KoBold Metals plans new Zambian copper mine within a decade
KoBold Metals, an exploration company that has invested more than $60 million annually across more than 60 projects in search of copper, nickel, lithium and copper has set its sights on copper and cobalt projects in in Zambia that could be put into production within 10 years.
Reuters reported that the company, which is backed by the billionaires including Bill Gates and Jeff Bezos, is spending about $150 million to accelerate its search for more deposits at the Mingomba project, located along the fabled African copper belt.
The additional studies will be completed in 2024, said Mfikeyi Makayi, the Zambian CEO of the Silicon Valley start-up.

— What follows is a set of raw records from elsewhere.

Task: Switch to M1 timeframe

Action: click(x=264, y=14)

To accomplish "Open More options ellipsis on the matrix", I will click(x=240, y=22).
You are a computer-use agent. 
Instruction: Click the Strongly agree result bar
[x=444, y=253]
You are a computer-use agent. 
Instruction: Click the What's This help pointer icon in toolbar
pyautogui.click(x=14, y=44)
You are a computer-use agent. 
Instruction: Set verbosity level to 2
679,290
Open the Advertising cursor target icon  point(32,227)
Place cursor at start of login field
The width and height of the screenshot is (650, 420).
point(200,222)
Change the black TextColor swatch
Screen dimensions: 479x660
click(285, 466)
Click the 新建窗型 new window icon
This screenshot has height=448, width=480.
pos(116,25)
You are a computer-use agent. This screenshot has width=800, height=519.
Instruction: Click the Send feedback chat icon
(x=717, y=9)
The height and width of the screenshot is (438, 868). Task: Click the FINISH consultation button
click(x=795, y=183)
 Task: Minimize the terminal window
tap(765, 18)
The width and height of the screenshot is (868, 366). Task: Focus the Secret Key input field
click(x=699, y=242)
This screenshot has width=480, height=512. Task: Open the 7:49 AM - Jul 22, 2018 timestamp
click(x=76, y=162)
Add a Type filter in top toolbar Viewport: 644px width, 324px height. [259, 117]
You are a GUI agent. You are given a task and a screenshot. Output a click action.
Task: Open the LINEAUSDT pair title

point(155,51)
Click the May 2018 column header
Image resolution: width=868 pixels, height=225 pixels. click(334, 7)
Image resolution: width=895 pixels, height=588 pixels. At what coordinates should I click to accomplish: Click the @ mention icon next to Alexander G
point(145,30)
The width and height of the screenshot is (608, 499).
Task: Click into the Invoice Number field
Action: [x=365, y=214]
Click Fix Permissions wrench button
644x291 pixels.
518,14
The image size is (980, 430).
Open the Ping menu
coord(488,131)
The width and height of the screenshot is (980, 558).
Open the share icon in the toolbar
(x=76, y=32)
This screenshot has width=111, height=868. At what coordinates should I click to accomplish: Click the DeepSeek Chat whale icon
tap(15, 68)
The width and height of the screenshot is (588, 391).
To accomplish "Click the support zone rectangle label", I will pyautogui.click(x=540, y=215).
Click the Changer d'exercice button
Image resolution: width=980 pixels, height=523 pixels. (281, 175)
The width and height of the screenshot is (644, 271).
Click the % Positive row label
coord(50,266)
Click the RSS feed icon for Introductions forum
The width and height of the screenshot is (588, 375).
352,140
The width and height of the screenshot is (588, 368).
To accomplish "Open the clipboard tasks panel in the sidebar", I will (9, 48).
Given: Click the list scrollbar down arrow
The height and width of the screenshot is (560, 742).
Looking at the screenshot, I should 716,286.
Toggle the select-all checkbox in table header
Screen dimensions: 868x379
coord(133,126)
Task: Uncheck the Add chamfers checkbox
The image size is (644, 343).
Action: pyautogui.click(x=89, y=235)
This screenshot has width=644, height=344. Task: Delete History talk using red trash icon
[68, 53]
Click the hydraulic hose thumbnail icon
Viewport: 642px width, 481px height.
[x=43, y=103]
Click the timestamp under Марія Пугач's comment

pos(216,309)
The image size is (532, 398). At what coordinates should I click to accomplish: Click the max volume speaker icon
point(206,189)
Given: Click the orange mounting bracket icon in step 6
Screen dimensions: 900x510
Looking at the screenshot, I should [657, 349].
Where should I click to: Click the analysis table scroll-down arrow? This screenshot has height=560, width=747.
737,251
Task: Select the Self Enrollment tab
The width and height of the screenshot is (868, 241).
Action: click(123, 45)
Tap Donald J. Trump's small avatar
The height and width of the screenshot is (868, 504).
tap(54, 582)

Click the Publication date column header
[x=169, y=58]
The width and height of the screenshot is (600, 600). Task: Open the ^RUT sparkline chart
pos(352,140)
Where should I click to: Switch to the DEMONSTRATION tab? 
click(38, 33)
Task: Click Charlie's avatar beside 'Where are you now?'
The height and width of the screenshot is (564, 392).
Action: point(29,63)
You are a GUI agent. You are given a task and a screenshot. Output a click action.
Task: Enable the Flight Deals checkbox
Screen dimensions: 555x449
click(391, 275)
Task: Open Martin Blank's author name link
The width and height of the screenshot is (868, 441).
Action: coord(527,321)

"It's a very attractive project and we have said within a decade we would want Mingomba to be a producing mine," Makayi told Reuters.
KoBold uses artificial intelligence to search for copper, cobalt, nickel and lithium that the world needs for the clean energy transition and to accelerate growth in electric vehicles.
KoBold is backed by Breakthrough Energy Ventures, a climate and technology fund whose other backers include Virgin Group's Richard Branson and Bridgewater Associates' Ray Dalio.
The company's investors understand the lengthy period it takes to build the mine and that securing supplies of these metals is critical, Makayi said.
"They may not be your traditional, conventional backers, but the global need is so critical, it's basically a crisis," Makayi said. "That's why the buy-in is there, for people to be willing to be with us for the long haul, that just shows the commitment to what we are doing."
KoBold also searches for critical metals with BHP Group and Rio Tinto at projects in Australia. Commodity investor EMR Capital and Zambia's ZCCM-IH also own stakes in Mingomba.
KoBold wants to find more deposits as big as Mingomba in Zambia and would also explore opportunities in Botswana, Namibia and the Democratic Republic of Congo, Makayi said.
The deposit has a defined resource of about 247 million tons of ore with an average grade of 3.64 percent copper, or an estimated 9 million tons of copper, according to KoBold.